Trisha Sertori, Contributor The Jakarta Post, Karangasem | Thu, 03/12/2009 1:35 PM
The kids of Saren village in Karangasem would giggle at the brouhaha surrounding yoga.
It's something they have been doing all their lives in a tradition passed down for decades.
(JP/J.B. Djwan)
As tourists spend hundreds of dollars at Bali's yoga supermarkets and Muslim ulema debate the health benefits versus religious elements of yoga, these kids are simply getting on with it.
Dressed in sarongs and faded T-shirts, more than 150 kids from 10 local banjar in Saren village come together shortly after dawn every Sunday morning to learn and practice the yoga they believe builds good health and self-confidence.

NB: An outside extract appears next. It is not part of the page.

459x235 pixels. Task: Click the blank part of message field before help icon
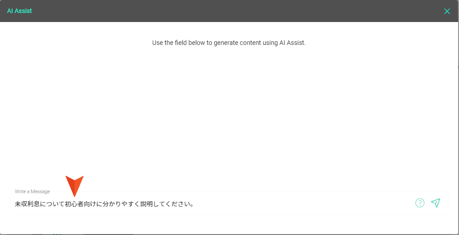pos(305,204)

Moving through ever more difficult asanas, the children breathe, groan, heave and sometimes fall on the pitted cement floor that is their exercise space when rains have flooded the lawns otherwise used. Even without yoga mats or leotards, the kids manage some of the most difficult positions of yoga, including the gravity-defying flying lotus.
To make this move, the kids sit in the lotus position, fold forward and place their chins on the floor. They then raise their crossed legs, forming an inverted triangle. The movement takes enormous abdominal strength and concentration - as 10-year-old Ida Bagus Argapata discovered as he lost his balance and flipped over Without complaint, Argapata dusted himself off and rejoined his fellow upside-down young yogis.

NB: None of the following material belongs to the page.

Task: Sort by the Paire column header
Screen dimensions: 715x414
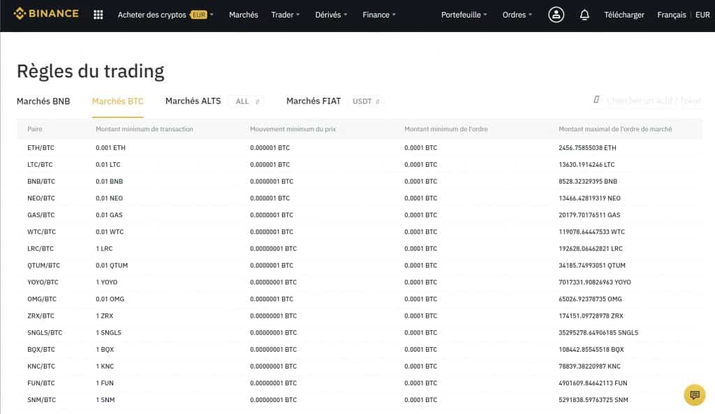Action: (35, 128)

When the kids perform this move in a circle, they create a massive human lotus flower made of concentration, strength and self-confidence.
The climax to the two-hour session comes with meditation. There is a palpable shift in the atmosphere as 150 children move from the physical to the spiritual, chanting om in deep meditation. The single syllable vibrates through the open bale as kids as young as six journey through the psychic colors of black, red, blue and white with a focus rarely found in adults, as the deep concentration exercised through yoga's physical positions works on the control of the mind.
Even the youngest yoga students can see the colors during meditation. "I like yoga because it makes me healthy and when I meditate I see blue," says tiny Ni Komang Yasa.
Her teacher, 28-year-old Mang-ku Susenna, says the colors experienced during meditation are caused by an inner movement of the mind toward light.
"We see color *during meditation* because from the beginning we are finding the light. At first, it is black, then students move into red, then blue and finally to the brightness that is white light. At this level the light does not move - you have reached stillness at this point," says Susenna, adding it is much easier for children than adults to develop the necessary concentration."
Kids learn yoga more easily than adults. They are more flexible in mind and body. Their minds are still clear, whereas adults tend to have a lot on their minds so it is more difficult to relax into meditation."
At just 14 years of age, Putu Natasya Himasyanti and her friends, Kadek Bagiasti and Sunariasih, are skilled yoga practitioners, capable of advanced yoga positions and of journeying deeply within during meditation.
"I can see a white light very quickly," says Himasyanti, who, like her friends, enjoys the benefits of yoga. "It's really good - I can do a lot of positions. The hardest is the sirsa asana - that's standing on my head."
The benefits of yoga are far greater than simply boosting the individual health of the yoga kids from across Saren village, which lies on the lower slopes of Mount Agung.
Banjar across Bali are well known for their occasional border skirmishes. Some villages have feuds that date back centuries and inhabitants do not speak with the neighboring village.
Yoga teachers in Saren believe that by bringing kids of different banjar together from childhood, there is a high chance they will remain friends into adulthood, derailing inter-banjar issues through friendships, explains assistant yoga teacher, Made Sri Darmayanti.
"The kids come from several different banjar in the area. Learning yoga together builds friendships between the banjar - they get to know each other. I think this also helps build healthy communities made up of people with focused minds who are more beautiful because they are healthy. This builds their self-confidence into the future and the concentration they develop also helps in their school work," says Darmayanti who also learned yoga as a child.
Susenna agrees the yoga lessons are positive for local communities: "Yoga shared between kids of different banjar makes for a more peaceful area and into the future builds healthier communities."
Both Susenna and Darmayanti are dismayed at the notion of paying to learn yoga. "It must be free *yoga lessons*. This is given to us so we have greater self-control and we feel closer to God," says Susenna.
Darmayanti also sees yoga as a gift from God for everyone. "Yoga can regenerate us all, so our country can grow stronger and we can work together. Because this is freely given from God it must be freely given to each other," says Darmayanti - and her 153 healthy and happy students agree.